RE 189: Abrahamic Faiths:
Course Description: The category of “Abrahamic Faiths/Religions/Traditions” has recently been on the rise to describe and analyze the relationships between Judaism, Christianity, and Islam.  What does this designation mean?  Why can we categorize these religions together?  What do they have in common that other religions do not also share, if anything?  In this course, we will investigate the commonalities and differences of these three religions on a wide variety of beliefs, practices, and lived experiences with a strong emphasis on primary sources and experiential learning.

RE 216: Religion and Film:
Description: Many people's ideas about religion are shaped by how it is presented in film. This class will introduce the vocabulary of film analysis to students and then use it to study a variety of films. We will see that films often reflect the concerns of the time in which they were made, even if they claim to represent the life of Jesus or other biblical figures. Films to be studied include several Bible films (that is, films adapting stories from Bible), films that represent Jewish and/or Christian ideas, and films representing other religions.  Films are one of the most complex art forms, but most people watch them passively.  In this class we will learn to “read” them carefully, analyze them, and reflect upon them.   While the content of the films will be biblical and religious, the skills learned in this class are applicable to any film-based medium.

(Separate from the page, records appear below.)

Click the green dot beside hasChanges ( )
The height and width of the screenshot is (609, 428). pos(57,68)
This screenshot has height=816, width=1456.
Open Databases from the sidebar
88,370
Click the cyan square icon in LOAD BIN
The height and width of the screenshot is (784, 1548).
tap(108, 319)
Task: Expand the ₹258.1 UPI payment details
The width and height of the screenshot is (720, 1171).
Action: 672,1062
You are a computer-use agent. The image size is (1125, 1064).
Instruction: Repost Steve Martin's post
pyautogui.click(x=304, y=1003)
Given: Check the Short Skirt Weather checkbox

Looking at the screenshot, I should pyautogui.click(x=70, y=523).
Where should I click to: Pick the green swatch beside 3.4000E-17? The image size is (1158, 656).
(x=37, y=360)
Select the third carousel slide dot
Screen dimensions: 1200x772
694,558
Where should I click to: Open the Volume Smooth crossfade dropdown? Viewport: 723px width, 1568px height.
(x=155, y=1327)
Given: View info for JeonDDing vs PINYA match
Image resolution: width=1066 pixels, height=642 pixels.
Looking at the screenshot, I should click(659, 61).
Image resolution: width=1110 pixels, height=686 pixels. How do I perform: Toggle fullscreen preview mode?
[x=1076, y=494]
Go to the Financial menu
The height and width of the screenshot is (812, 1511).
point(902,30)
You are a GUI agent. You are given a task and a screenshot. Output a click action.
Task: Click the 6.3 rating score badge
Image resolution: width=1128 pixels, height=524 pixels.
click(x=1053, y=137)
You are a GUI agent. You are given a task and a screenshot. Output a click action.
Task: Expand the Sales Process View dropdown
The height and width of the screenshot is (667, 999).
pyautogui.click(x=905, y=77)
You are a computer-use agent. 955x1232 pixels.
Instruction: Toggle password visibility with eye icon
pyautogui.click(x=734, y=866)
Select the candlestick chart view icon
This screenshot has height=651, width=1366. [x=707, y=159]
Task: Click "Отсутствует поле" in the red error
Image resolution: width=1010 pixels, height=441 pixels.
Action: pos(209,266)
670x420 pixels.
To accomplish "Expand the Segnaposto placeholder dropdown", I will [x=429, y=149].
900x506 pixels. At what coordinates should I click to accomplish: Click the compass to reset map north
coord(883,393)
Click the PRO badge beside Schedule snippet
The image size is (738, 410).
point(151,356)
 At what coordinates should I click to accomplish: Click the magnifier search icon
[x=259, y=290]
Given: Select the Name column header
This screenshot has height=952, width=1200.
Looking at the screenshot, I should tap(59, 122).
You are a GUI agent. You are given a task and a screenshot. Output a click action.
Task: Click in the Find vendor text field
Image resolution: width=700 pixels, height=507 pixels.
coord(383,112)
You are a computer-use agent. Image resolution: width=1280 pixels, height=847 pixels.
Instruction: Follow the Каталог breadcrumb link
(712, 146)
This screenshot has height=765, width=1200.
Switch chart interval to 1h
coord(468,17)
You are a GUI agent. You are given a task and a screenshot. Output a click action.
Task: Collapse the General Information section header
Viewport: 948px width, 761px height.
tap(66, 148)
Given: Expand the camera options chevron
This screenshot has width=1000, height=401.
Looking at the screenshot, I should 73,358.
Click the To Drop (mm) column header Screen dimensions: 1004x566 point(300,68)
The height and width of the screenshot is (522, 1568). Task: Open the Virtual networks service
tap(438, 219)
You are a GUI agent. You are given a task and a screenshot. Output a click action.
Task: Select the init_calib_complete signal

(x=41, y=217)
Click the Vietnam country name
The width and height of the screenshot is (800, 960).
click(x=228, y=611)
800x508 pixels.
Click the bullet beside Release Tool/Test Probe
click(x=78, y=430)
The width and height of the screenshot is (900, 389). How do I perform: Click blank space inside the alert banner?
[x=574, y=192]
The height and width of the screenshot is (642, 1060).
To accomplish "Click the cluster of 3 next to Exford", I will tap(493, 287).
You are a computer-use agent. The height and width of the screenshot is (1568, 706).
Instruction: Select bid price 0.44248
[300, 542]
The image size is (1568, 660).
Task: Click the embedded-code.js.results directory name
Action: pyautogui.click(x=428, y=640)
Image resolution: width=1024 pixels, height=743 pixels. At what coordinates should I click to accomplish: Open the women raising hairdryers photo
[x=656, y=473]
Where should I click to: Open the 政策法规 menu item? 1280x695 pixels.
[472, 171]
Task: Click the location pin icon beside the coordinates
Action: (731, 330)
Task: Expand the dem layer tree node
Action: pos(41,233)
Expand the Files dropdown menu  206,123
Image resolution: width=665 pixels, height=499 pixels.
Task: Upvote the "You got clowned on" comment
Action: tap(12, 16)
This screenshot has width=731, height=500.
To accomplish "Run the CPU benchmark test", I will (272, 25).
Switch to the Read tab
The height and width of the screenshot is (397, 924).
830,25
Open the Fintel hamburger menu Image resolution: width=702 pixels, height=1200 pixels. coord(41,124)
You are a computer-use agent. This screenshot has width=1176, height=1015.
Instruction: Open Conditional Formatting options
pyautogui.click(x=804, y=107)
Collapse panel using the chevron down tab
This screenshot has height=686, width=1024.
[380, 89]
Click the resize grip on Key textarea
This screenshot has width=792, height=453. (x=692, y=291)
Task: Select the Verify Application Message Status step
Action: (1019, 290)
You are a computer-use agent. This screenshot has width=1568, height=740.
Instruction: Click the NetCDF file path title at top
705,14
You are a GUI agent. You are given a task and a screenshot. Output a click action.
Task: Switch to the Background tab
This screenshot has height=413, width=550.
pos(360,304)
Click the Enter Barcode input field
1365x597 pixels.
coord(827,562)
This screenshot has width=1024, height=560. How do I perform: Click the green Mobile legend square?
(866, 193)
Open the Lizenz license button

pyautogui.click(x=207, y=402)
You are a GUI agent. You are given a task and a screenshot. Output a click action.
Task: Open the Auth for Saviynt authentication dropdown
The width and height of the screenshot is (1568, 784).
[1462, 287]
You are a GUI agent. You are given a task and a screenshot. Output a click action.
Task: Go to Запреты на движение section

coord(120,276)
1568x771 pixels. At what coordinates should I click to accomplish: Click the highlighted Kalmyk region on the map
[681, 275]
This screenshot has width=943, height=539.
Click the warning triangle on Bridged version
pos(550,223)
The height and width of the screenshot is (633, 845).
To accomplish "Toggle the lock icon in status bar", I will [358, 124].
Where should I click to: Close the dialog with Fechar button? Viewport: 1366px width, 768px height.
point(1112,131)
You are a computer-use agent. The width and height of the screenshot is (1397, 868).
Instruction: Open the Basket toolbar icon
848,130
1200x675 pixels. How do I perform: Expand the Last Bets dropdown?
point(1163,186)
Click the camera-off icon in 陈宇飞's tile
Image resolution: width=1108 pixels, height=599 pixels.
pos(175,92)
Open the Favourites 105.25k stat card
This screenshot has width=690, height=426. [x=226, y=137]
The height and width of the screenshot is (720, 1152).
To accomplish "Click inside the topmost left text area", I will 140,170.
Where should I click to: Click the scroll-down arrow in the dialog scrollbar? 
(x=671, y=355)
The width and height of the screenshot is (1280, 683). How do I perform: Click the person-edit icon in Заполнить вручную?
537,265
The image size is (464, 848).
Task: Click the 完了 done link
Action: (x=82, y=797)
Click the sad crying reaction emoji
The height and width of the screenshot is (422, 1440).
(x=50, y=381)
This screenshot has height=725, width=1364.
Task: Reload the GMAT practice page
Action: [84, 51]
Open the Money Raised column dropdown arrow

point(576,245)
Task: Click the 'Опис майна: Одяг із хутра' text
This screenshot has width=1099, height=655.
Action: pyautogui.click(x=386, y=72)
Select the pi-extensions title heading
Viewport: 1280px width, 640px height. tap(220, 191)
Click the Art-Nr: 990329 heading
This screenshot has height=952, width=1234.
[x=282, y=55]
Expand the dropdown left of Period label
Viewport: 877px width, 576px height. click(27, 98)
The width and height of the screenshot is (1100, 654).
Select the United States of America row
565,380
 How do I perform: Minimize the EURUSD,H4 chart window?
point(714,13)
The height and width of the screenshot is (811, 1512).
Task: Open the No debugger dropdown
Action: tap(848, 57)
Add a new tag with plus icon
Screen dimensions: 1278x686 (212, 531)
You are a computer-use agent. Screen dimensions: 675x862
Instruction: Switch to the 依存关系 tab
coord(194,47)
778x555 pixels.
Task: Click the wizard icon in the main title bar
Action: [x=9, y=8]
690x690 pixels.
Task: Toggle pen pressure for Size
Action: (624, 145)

I am also offering two independent studies: on on Hebrew language and one on Life after Death.  The latter will likely appear as a full-fledged course in the next two years.

Thursday, November 12, 2015

The Speaking Altar

So, another quirk in Revelation occurs in 16:7, when the seven angels are pouring out bowls of divine wrath upon the earth and sea.  In the middle of it, the "angel of the waters" speaks of the Holy One as judge, who is righteous and offers proportional punishments: those who shed the blood of the saints get blood to drink (the waters turn to blood as in the Egyptian plague).

In response, the heavenly altar itself speaks (NRSV): "yes, O Lord God, the Almighty, your judgments are true and just."

Interestingly, it seems the throne also speaks: "And from the throne came a voice saying, 'Praise our God, all you his servants, and all who fear him, small and great'" (Rev 19:5).

This could just be a disembodied divine voice coming from the throne - or the throne is alive, animate.  It is something that occurs intermittently throughout Revelation, too, usually before breaking out in a hymn.

I know that in the Songs of the Sabbath Sacrifice the heavenly sanctuary and its various elements are animate and the divine throne in the much later Hekhalot Rabbati also gets up and bows before God.  But has anyone heard of the speaking altar before?

Revelation 14:10 and Heavenly Torture

I have been working on one of the SBL presentations on spatiotemporality in Hebrews, Revelation, and 4 Ezra.  I ran into a passage, which probably won't make the talk, but which I found odd.

Revelation 14:10 reads (NRSV): "and they will be tormented with fire and sulfur in the presence of the holy angels and in the presence of the Lamb."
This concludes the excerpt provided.